Try it: All that is needed is every line of the listing below that has "Given".

Data under study:
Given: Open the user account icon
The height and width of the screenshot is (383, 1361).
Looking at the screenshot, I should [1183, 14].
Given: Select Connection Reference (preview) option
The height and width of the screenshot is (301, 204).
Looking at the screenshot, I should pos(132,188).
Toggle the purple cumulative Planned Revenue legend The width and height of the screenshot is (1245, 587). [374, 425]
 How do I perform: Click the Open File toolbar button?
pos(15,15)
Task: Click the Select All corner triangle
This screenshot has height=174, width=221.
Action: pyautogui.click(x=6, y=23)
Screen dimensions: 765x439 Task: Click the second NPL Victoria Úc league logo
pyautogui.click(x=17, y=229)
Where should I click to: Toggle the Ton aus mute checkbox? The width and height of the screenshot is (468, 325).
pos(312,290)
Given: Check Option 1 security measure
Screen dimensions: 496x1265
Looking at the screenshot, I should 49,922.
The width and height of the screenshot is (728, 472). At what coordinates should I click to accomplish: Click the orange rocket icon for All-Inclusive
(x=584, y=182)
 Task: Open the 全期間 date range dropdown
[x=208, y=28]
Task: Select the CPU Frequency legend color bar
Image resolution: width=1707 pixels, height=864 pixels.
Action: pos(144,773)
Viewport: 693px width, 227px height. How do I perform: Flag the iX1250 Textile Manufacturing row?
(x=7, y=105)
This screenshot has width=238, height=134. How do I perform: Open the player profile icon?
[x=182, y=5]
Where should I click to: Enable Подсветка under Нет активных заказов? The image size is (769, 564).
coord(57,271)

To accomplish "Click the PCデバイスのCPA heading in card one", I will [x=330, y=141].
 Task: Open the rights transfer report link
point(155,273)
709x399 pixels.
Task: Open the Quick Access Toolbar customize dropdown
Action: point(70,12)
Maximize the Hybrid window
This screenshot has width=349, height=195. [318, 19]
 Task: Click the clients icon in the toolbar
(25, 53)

Expected answer:
Given: Open the user account icon
Given: Select Connection Reference (preview) option
Given: Check Option 1 security measure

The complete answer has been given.